During the cabling process as the twist in the conductors is running back from the device 37 to the guide 44, the tape as described in FIGS. 1 and 3 is drawn from the package 20 formed on the apparatus of FIG. 1 and wrapped around the twisting cable in a spiral manner dependent upon the speed of rotation or twisting of cable at the application point.

Thus the tape from the package 20 is passed through a pair of take-off rollers 46 via guides 47 with the aluminum layer 26 uppermost and the folded edge 28 on the right hand edge as shown exposing the insulating layer 27 along a narrow strip on the right hand side. The tape then passes through further guides 48 to wrap under the cable as it is twisting and is helically wrapped therearound with an overlap which is as small as possible while avoiding any possibility of a space between adjacent wraps.
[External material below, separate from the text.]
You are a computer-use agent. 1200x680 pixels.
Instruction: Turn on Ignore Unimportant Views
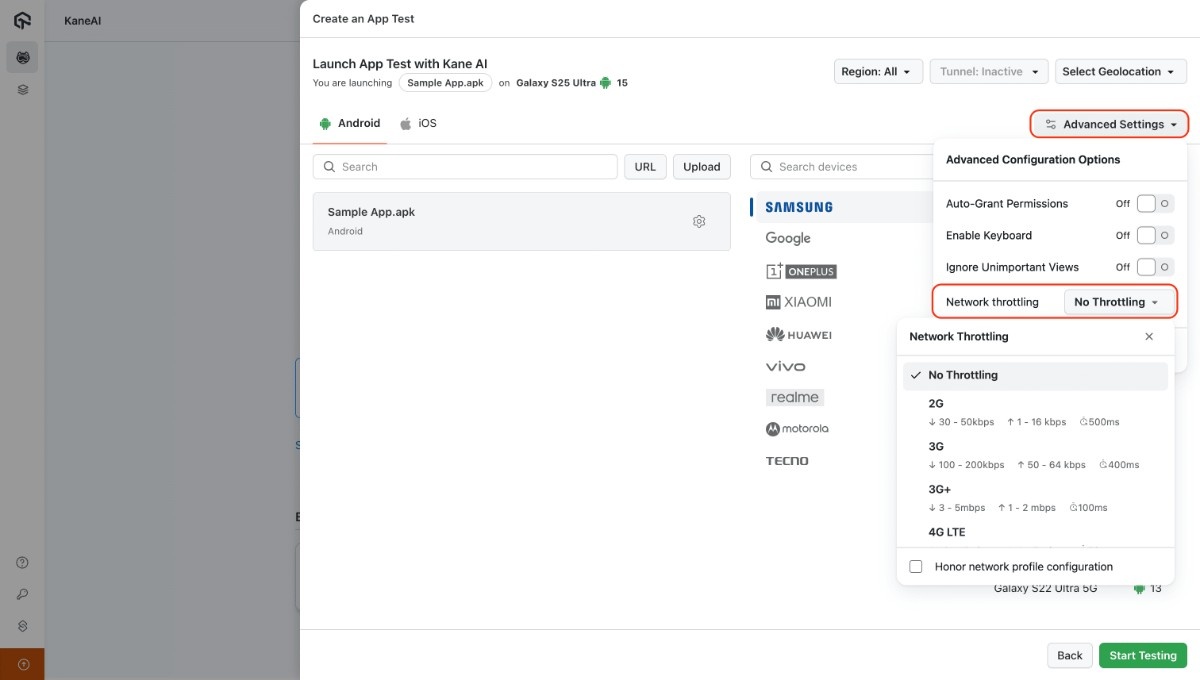(x=1146, y=268)
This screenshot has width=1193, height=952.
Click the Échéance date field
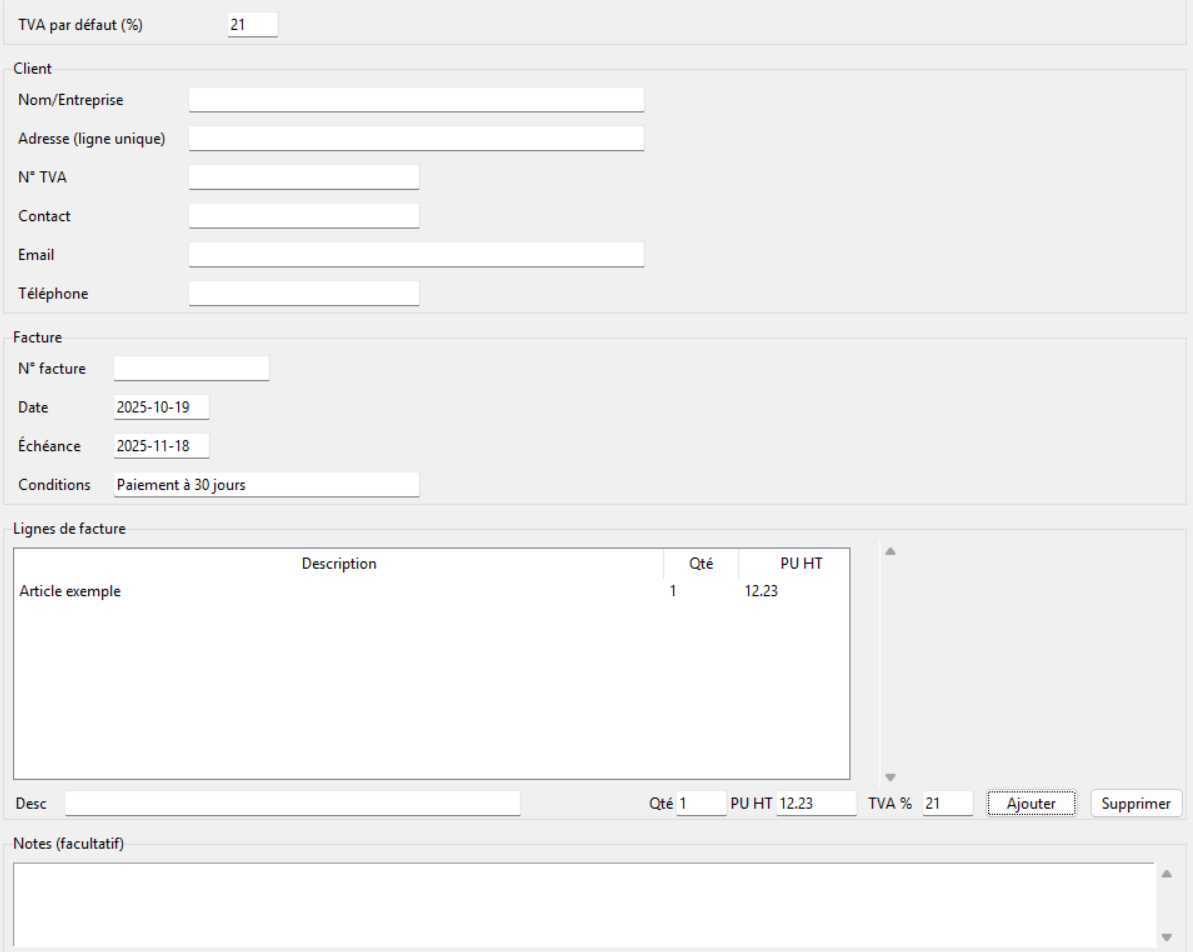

It is appreciated that the left hand edge of the tape is covered by the next adjacent wrap while the right hand edge is exposed and for this reason the right hand edge carries the fold 28 to ensure that there is no possibility of foil being exposed at any point along the length of the finished cable.

The angle of advance of the tape relative to the cable as controlled by the position of the rollers 46 relative to the guides 48 is controlled relative to the speed of take-up and speed of twisting of the cable and relative to the width of the tape to ensure that the helical wraps are properly applied at the required spacing and are obtained merely by the twisting of the conductors as the twist runs back to the guide 44.

The Z-fold illustrated in FIG. 4 can be used in some circumstances in the winding of cable as shown in FIG. 5. In this case, the fold 31, which presents the aluminum layer on the outer edge would be positioned on the left hand edge of the tape as it approaches the cable so that the folded portion 30 contacts the underside of the next adjacent layer to ensure continuity of the conductive layer.

Since various modifications can be made in my invention as hereinabove described, and many apparently widely different embodiments of same made within the spirit and scope of the claims without departing from such spirit and scope, it is intended that all matter contained in the accompanying specification shall be interpreted as illustrative only and not in a limiting sense.

Claims

1. A package of tape characterized in that the tape is slit from a laminate solely consisting of a metallic foil layer and an insulating dielectric plastics layer such that the tape comprises solely said foil layer and said dielectric layer with longitudinal edges thereof which are directly overlying, said tape being folded such that one edge along the length thereof lies flat back against a surface of the tape to form at said edge a portion of tape which is at least double the thickness of the laminate, the package being formed from a plurality of wraps of said tape arranged such that the tape repeatedly traverses along the length of the package.

2. A package according to claim 1 wherein the tape is folded such that the other edge along the length thereof lies flat back against the other surface of the tape.